Established in the nineteenth century, Harmony Presbyterian Church stands in the Hampton County community of Crocketville, which was once known as Whippy Swamp Crossroads.
The church is located beside the old Whippy Swamp Muster Ground, where the Whippy Swamp Guards gathered throughout the antebellum years to host political speeches and Fourth of July picnics. The Whippy Swamp Guard also held regular drills at Old Pocataligo and an annual review at Old Slow Hill near Coosahatchie (1). Several members of the Whippy Swamp Guards served in the Civil War. Soon thereafter, the militia’s meeting house, built in 1840, was demolished.
Harmony Presbyterian is constructed in the Queen Ann style (2). While the congregation dates to April 7, 1870, the church itself was not constructed until sometime between 1905 and 1907 (2). In 1954, renovations saw its wood lap siding replaced with vinyl siding (2).

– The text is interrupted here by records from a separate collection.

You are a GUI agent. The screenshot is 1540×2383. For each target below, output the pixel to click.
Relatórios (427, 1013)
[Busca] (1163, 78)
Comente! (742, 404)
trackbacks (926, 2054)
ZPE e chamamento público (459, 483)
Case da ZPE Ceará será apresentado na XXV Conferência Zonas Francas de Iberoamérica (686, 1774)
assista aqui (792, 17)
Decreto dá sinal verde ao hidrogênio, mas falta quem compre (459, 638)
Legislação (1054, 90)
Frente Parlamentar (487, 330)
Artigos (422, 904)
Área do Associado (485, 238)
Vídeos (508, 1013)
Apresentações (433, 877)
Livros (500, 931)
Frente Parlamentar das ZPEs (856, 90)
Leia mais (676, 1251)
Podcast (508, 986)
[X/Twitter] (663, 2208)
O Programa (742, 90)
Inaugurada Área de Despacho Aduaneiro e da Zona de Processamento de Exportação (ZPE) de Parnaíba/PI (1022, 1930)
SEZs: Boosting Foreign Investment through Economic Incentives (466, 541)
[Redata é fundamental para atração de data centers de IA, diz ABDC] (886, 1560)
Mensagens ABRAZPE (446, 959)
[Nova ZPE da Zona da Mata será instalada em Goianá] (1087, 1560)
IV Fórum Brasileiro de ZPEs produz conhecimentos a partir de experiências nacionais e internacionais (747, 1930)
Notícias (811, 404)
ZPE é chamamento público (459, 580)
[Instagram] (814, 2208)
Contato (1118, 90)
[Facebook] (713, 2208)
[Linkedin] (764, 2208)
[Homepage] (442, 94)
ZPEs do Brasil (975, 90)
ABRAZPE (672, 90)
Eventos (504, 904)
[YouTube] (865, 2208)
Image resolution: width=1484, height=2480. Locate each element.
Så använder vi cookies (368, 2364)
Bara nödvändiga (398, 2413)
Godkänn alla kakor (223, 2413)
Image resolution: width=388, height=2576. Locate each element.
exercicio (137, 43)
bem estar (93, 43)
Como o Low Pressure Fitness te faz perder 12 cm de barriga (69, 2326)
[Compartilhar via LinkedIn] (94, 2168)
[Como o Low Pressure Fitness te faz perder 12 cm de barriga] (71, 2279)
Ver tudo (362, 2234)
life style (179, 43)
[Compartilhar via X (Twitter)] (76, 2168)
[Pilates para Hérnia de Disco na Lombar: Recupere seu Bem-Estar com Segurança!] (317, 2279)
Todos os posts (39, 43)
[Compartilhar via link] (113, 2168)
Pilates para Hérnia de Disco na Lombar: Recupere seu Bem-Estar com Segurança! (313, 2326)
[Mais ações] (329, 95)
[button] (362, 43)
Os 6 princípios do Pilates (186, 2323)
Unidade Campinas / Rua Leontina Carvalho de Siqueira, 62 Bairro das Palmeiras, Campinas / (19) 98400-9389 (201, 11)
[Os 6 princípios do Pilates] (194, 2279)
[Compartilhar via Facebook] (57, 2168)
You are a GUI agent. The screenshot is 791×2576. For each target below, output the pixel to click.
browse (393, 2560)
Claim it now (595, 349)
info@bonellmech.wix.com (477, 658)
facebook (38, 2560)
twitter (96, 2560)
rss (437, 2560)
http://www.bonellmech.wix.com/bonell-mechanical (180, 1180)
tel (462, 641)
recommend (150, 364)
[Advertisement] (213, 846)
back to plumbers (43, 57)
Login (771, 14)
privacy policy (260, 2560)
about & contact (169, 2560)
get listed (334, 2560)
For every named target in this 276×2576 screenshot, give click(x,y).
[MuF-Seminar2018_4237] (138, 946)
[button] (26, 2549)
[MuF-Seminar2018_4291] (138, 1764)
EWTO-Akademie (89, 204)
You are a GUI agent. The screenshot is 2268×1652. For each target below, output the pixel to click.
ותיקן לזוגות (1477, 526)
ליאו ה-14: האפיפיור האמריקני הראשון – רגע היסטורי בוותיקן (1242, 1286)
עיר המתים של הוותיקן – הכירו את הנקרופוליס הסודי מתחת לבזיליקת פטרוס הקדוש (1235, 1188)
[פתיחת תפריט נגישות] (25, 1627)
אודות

The cemetery behind Harmony Presbyterian Church is actually the Crocketville Cemetery and unrelated to the church, though many church members are buried there. The church is still active, but membership is quite small.
Contributor David Mack of Ninety Six offers this glimpse into the history of Harmony Presbyterian Church:
My great-grandfather was Joseph Bingham Mack (1838-1912). He was a Presbyterian minister and his father, William Mack (1807-1879), was also a Presbyterian minister. Joseph organized and pastored at numerous churches in the Carolinas and Georgia. He spent a good deal of time in Charleston, SC, most notably at churches on Calhoun St. and Glebe St. He also traveled to other communities in the Low Country organizing and pastoring those as well. Here is an excerpt from a letter written to his father on June 2nd, 1870 pertaining to Harmony Presbyterian and other churches: “On Friday received 5 persons into Salem (colored) church – on Saturday elected another Elder in the Stoney Creek (McPhersonville) Church, as they had but one – & on Sunday ordained two Deacons & received one person into the Harmony (Whippy Swamp) Church.”